▶ **Supplied records**
- Opening Delimiter -
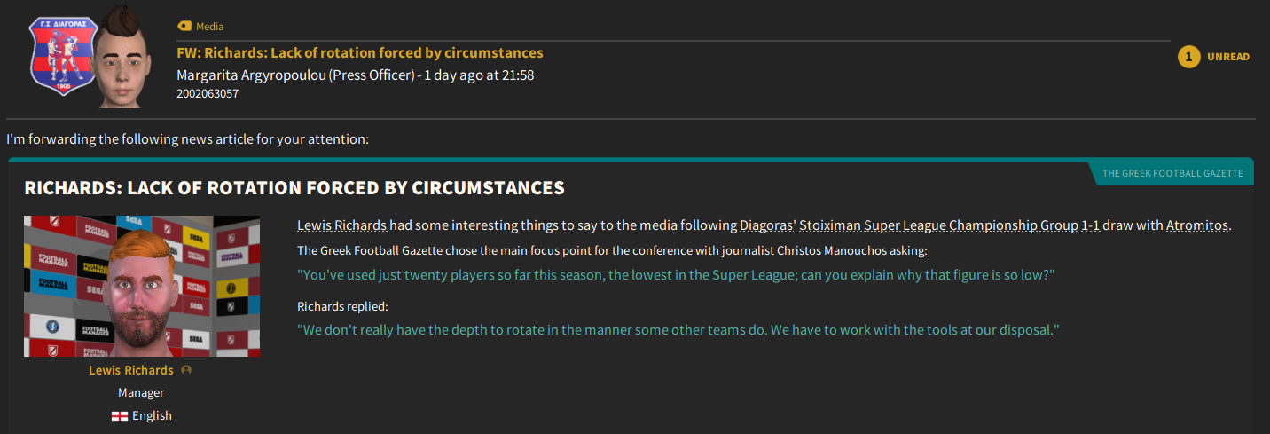1270x434 pixels.
Task: View the 1-1 match result link
Action: [x=1091, y=225]
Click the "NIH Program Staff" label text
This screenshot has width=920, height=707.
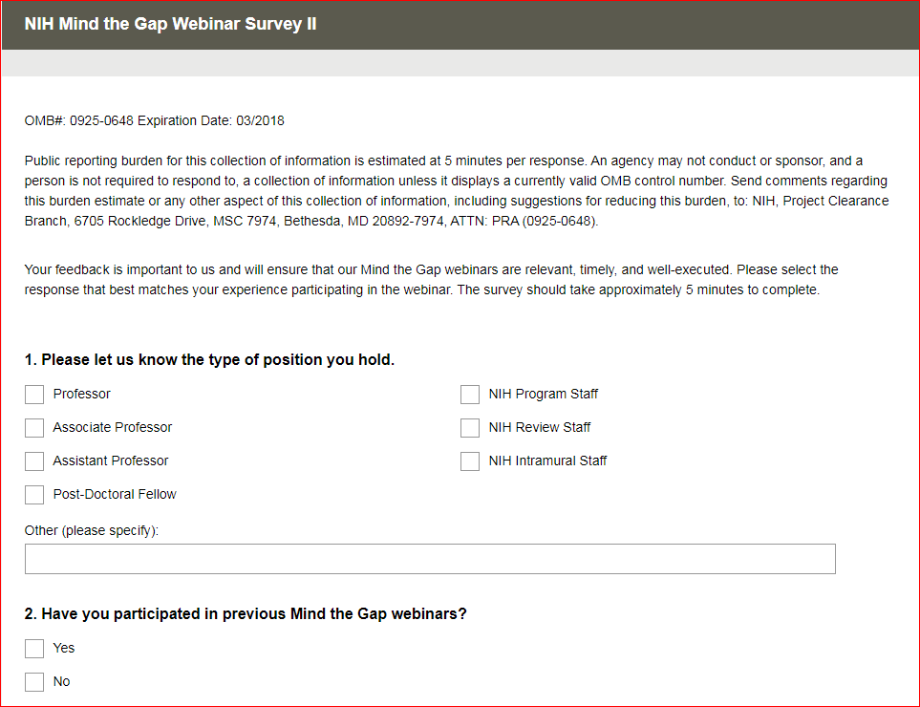tap(543, 395)

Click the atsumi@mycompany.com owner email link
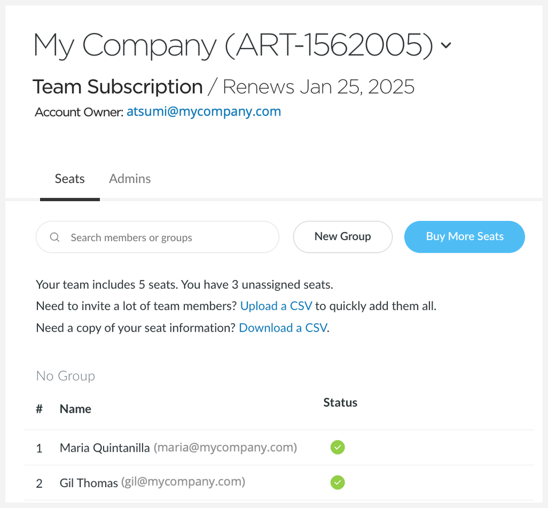point(204,111)
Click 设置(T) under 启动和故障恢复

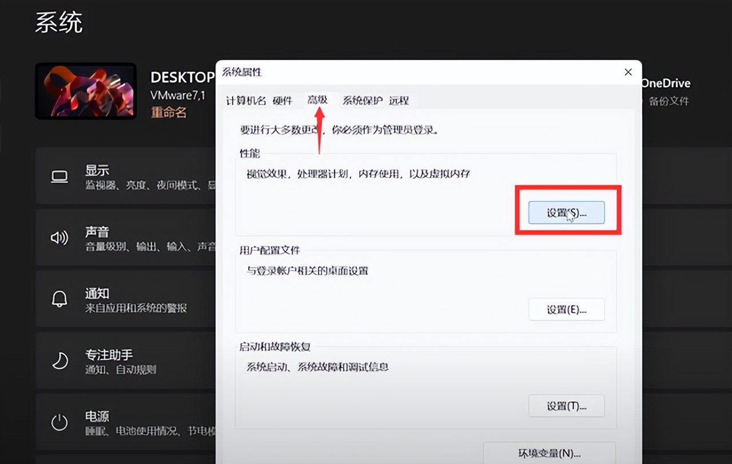[567, 406]
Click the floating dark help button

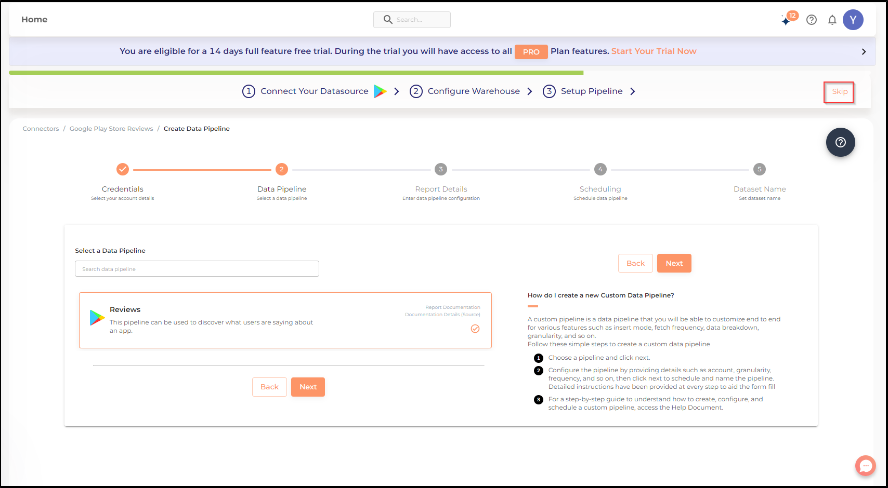pos(841,142)
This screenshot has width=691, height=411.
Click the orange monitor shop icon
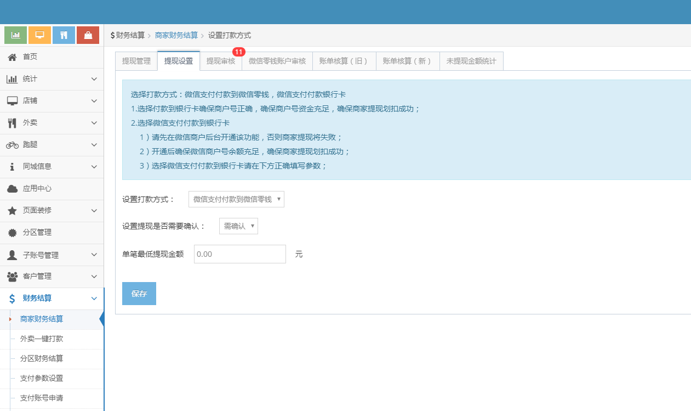pyautogui.click(x=39, y=35)
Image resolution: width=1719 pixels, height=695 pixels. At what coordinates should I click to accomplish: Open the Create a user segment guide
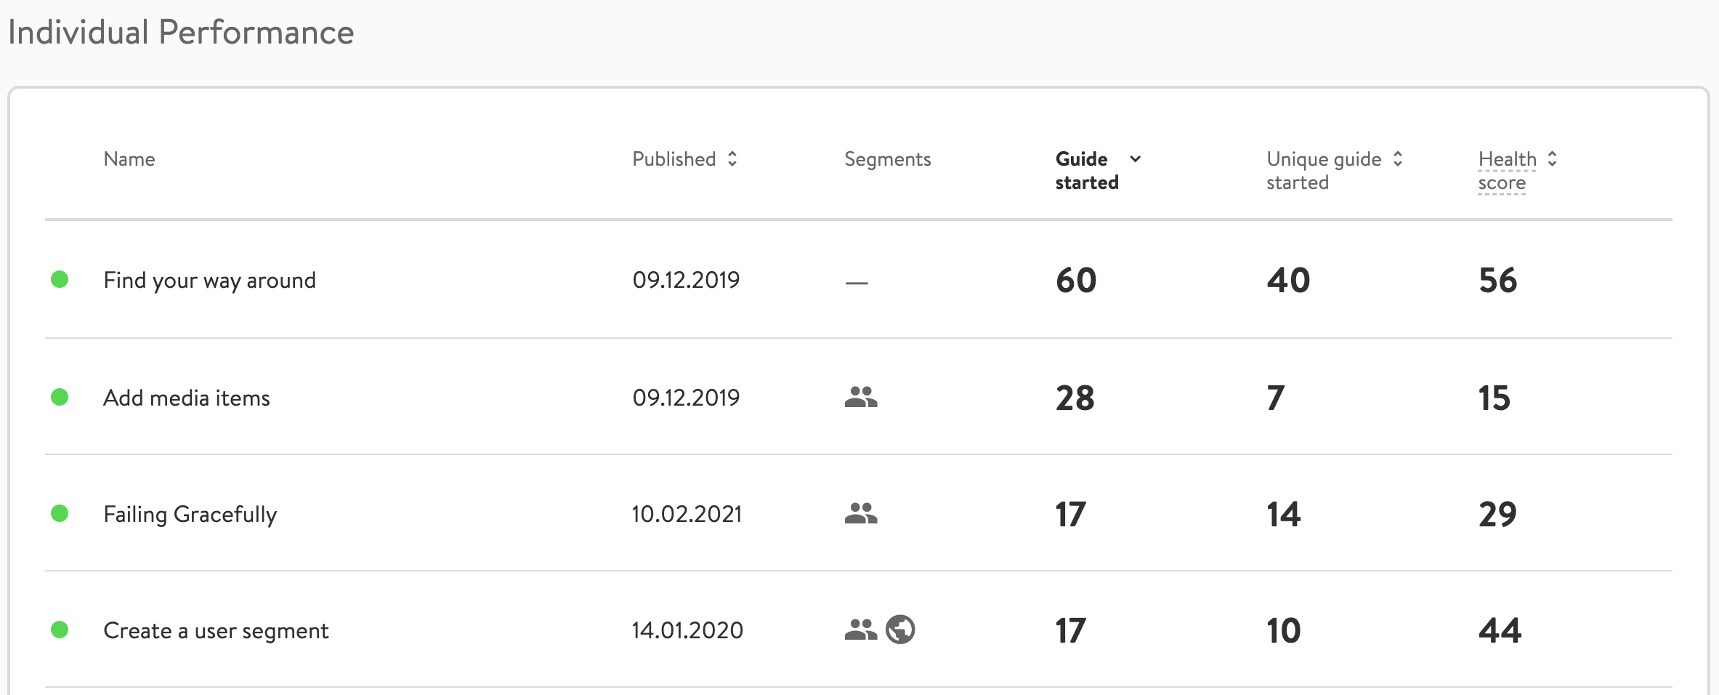point(216,630)
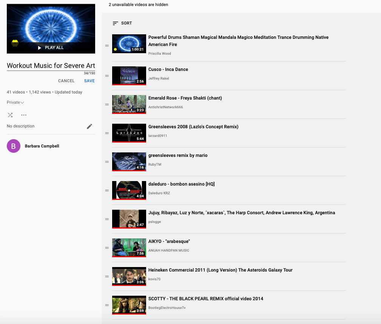
Task: Expand the Private visibility dropdown
Action: [x=15, y=103]
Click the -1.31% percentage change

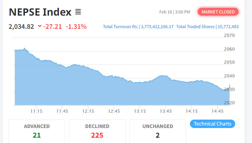[x=76, y=27]
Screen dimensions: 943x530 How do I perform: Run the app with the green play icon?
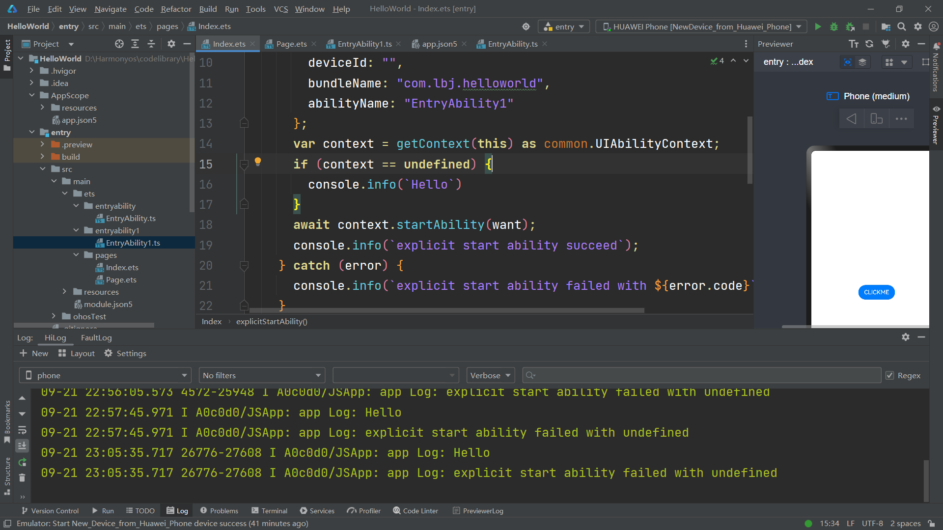(x=818, y=27)
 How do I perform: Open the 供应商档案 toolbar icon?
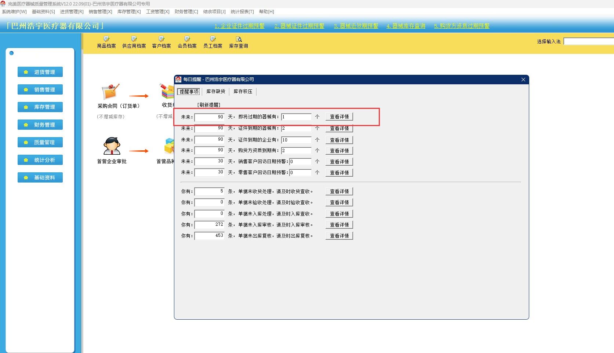(x=134, y=39)
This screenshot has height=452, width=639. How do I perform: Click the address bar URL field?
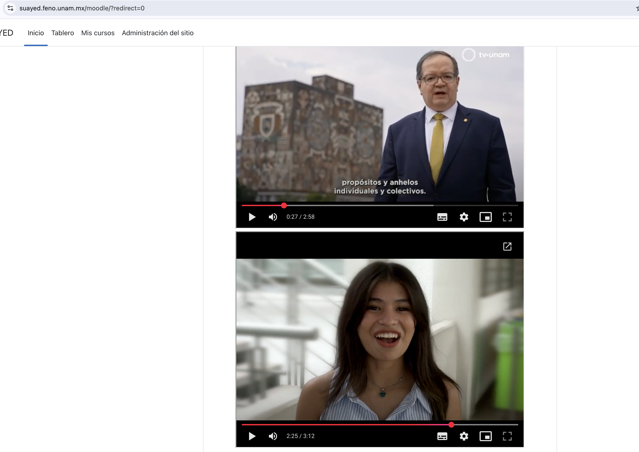320,8
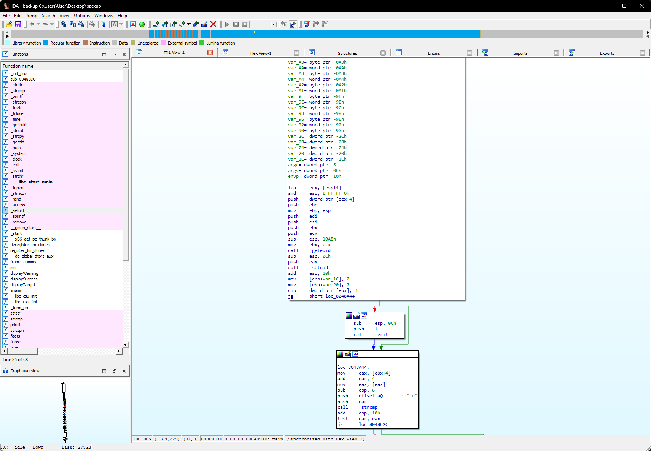Open color picker on the _exit graph node
Screen dimensions: 651x451
point(349,316)
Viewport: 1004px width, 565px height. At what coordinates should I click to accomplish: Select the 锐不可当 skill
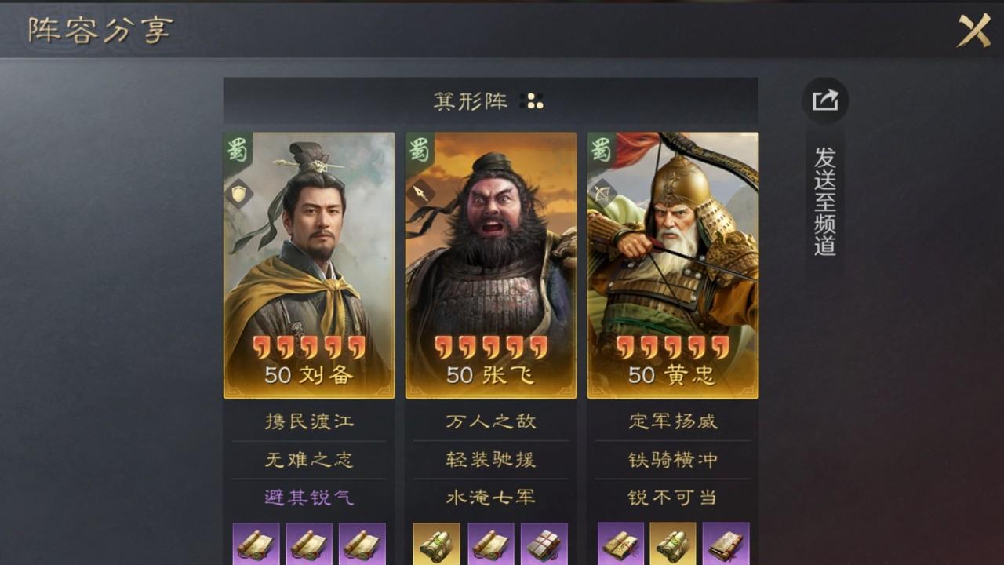673,498
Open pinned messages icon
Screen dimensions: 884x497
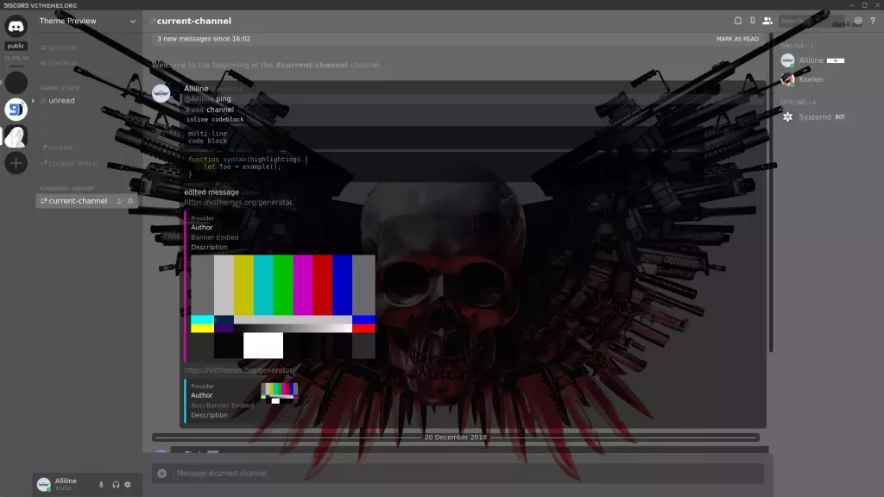pyautogui.click(x=752, y=20)
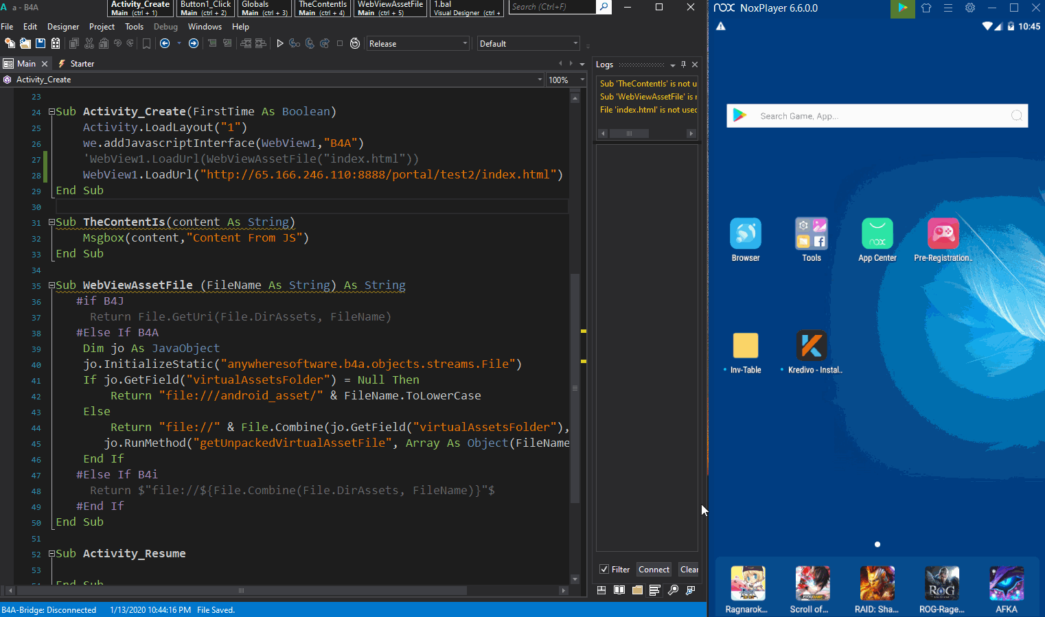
- Closing Delimiter -
▶ **Work request**
Please print the line that contains "This screenshot has width=691, height=411." along with every later line of the material, exactly, through the last one. Leave pictures out of the copy.

▶ **Result**
This screenshot has width=691, height=411.
Click the orange monitor shop icon
pyautogui.click(x=39, y=35)
Image resolution: width=1719 pixels, height=695 pixels. At what coordinates should I click to accomplish: Open the Create a user segment guide
point(216,630)
Task: Expand the Private visibility dropdown
Action: [x=15, y=103]
Click the -1.31% percentage change

[x=76, y=27]
Screen dimensions: 943x530 How do I perform: Run the app with the green play icon?
(x=818, y=27)
 How do I perform: Open the 供应商档案 toolbar icon?
(x=134, y=39)
This screenshot has height=452, width=639. How do I perform: Click the address bar URL field?
320,8
Open color picker on the _exit graph node
Screen dimensions: 651x451
point(349,316)
Viewport: 1004px width, 565px height. At what coordinates should I click to accomplish: Select the 锐不可当 skill
673,498
Open pinned messages icon
Screen dimensions: 884x497
pyautogui.click(x=752, y=20)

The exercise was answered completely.